The conglomerate’s acquisition of the palm oil plantation in Papua New Guinea New Britain Palm Oil Ltd (NBPOL), weaker operating cash flows and a weaker ringgit which have raised the company’s debt level were the reasons cited.
"We lowered the ratings because of likely delays and amendments in the implementation of Sime Darby's deleveraging plan that could offset the impact of higher debt from the acquisition of NBPOL,” said S&P’s credit analyst Bertrand Jabouley.
The rating agency also anticipates that the company's capability to generate cash could remain modest over the next 12 months.
“We believe it will be increasingly difficult for the Malaysia-based conglomerate to decisively reduce its leverage and improve its cash flow adequacy over the next 18 months to levels commensurate with our earlier forecasts.“
S&P’s is also lowering the long-term issue rating on the company's senior unsecured notes under its guaranteed medium-term notes program to 'A-' from 'A'.

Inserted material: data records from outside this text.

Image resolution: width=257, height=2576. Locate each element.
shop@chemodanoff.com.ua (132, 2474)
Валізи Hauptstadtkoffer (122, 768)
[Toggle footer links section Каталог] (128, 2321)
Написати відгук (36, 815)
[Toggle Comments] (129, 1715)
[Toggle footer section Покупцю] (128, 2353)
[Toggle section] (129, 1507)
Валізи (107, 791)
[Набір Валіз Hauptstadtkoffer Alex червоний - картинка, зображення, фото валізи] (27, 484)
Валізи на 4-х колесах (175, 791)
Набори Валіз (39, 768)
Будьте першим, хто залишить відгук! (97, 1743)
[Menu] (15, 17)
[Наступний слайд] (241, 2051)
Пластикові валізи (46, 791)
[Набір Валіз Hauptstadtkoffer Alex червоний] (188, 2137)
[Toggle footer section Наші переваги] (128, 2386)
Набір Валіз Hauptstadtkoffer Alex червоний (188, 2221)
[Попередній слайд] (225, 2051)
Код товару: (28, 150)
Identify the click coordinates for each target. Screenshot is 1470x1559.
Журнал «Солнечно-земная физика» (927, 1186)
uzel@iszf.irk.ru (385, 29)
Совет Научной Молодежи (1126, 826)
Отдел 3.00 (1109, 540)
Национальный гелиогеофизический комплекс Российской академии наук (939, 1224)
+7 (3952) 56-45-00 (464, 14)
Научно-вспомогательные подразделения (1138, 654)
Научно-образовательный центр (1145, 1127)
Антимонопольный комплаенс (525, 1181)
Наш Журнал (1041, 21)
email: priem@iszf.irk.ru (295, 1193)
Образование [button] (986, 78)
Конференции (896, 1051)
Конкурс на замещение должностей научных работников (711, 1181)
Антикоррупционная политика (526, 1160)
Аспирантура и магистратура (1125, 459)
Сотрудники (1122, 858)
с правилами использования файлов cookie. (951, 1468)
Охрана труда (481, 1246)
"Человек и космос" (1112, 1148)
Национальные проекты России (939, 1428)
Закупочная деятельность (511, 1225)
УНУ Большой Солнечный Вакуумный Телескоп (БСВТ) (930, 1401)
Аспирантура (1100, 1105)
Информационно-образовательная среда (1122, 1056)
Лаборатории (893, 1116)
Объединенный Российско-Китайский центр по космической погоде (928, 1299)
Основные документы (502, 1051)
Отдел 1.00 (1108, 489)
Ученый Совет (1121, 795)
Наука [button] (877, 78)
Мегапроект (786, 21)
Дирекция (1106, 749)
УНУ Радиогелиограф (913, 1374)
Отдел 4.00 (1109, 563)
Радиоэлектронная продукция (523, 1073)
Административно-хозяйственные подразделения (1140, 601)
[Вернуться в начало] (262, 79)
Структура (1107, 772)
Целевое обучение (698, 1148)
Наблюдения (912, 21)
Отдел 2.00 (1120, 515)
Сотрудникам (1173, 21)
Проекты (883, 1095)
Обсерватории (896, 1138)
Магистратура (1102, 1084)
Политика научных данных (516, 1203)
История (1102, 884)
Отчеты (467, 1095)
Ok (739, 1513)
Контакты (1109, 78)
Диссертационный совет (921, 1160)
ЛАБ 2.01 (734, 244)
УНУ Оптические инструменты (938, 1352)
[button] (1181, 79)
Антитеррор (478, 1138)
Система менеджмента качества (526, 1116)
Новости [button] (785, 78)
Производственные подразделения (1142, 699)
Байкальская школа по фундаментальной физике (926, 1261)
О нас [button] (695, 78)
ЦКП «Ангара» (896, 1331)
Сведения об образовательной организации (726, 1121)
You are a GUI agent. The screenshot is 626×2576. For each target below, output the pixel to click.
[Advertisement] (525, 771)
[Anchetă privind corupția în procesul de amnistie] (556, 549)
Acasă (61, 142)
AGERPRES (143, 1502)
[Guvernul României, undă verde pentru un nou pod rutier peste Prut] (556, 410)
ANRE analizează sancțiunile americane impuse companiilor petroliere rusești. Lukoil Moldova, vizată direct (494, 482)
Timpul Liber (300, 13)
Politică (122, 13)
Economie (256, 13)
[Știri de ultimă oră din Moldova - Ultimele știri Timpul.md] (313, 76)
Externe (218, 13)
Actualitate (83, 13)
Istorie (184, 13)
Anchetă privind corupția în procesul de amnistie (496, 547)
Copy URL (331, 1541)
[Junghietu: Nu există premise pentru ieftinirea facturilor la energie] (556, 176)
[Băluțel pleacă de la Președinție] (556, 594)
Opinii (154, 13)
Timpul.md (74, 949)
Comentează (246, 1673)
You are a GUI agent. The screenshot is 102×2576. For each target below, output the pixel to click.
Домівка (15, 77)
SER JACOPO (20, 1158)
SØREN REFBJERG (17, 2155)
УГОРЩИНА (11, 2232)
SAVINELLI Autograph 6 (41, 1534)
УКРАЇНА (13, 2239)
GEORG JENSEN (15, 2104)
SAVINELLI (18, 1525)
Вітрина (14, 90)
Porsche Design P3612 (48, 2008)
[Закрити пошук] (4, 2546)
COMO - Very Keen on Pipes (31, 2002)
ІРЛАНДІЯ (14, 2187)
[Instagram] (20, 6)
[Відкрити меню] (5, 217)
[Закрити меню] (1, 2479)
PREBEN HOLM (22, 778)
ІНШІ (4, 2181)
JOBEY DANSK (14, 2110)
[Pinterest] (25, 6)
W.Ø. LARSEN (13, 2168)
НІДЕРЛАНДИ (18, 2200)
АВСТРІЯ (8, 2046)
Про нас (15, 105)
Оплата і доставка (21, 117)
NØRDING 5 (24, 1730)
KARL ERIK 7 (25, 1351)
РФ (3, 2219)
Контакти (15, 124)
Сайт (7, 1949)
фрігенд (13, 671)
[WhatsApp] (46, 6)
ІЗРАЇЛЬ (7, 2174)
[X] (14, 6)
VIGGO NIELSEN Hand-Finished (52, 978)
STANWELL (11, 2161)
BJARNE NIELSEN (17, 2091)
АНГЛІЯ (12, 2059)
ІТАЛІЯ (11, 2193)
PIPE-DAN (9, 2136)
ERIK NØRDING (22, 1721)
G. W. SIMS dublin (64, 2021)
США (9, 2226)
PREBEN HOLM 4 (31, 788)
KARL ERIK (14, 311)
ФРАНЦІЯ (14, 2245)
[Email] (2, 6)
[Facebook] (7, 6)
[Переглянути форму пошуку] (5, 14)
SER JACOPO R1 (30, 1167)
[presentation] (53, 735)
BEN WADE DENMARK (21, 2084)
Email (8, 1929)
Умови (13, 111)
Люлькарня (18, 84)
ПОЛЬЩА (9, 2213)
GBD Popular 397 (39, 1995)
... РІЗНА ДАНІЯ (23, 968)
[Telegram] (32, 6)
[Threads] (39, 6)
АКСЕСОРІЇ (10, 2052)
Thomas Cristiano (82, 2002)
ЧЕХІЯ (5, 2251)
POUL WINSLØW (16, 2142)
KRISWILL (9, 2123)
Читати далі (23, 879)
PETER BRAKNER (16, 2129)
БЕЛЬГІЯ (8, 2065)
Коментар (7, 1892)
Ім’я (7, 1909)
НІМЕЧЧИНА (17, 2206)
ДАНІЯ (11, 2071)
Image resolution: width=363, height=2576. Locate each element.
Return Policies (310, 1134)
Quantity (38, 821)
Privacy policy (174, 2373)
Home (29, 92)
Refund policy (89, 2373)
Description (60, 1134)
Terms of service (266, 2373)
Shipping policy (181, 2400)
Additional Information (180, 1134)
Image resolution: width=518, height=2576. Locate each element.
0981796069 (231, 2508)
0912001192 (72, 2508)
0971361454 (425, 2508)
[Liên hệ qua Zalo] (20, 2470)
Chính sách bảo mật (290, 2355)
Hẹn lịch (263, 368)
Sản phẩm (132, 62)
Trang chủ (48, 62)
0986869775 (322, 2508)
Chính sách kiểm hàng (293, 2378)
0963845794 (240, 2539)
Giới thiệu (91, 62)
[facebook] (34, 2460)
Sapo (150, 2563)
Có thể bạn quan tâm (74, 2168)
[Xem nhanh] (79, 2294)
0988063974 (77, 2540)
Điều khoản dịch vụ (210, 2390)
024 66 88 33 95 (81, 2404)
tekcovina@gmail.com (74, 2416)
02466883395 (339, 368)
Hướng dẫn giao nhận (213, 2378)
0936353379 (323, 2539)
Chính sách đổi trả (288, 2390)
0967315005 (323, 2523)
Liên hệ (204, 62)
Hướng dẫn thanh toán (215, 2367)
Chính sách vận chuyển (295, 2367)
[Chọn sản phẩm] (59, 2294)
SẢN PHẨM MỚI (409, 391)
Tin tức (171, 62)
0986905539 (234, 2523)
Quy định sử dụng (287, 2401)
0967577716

Sime Darby's reported net debt of RM13.8 billion as of March 31, 2015 exceeded its forecasts while the acquisition of NBPOL pushed up its debt more than anticipated.
“We anticipate that Sime Darby's pace of deleveraging will be much slower than earlier anticipated,” he said, adding that the timing and size of a partial divestiture by Sime Darby, possibly to other investors beside the PNG government, remains uncertain.
The depreciation of the Malaysian ringgit against the U.S. dollar by about 10 per cent since June 30, 2014, has inflated Sime Darby's US dollar-denominated borrowings (about 37 per cent of the company's total debt on that date).
The postponement of the proposed IPO of its automobile business will reduce the pace of recovery in Sime Darby's cash flow adequacy, it noted.
“We had initially factored IPO proceeds in excess of RM2 billion in fiscal 2016. “
Sime Darby's operating performance has been modest so far in the current fiscal year (ending June 2015) it said.
Its EBITDA of RM3.1 billion for the first three quarters of the fiscal year represented only about 60 per cent of its earlier expectations.
"The negative outlook reflects our expectation that Sime Darby's pace of deleveraging could remain slow over the next 12 to 18 months, barring a combination of substantial debt reduction initiatives and stronger free operating cash flows," added Jabouley.
“ We may lower the rating if Sime Darby fails to establish a reliable path to deleveraging, such that the ratio of funds from operations (FFO) to debt does not converge toward 40 per cent in the next 12 to 18 months. “
He said the rating could also come under pressure if Sime Darby's earnings concentration increases, such that the plantation division accounts for substantially more than a half of total EBITDA on a sustained basis.
However the outlook may be revised if Sime Darby has communicated and started to implement a credible plan to markedly reduce its debt.
A ratio of FFO to debt exceeding 40 per cent on a sustainable basis would indicate such improvement.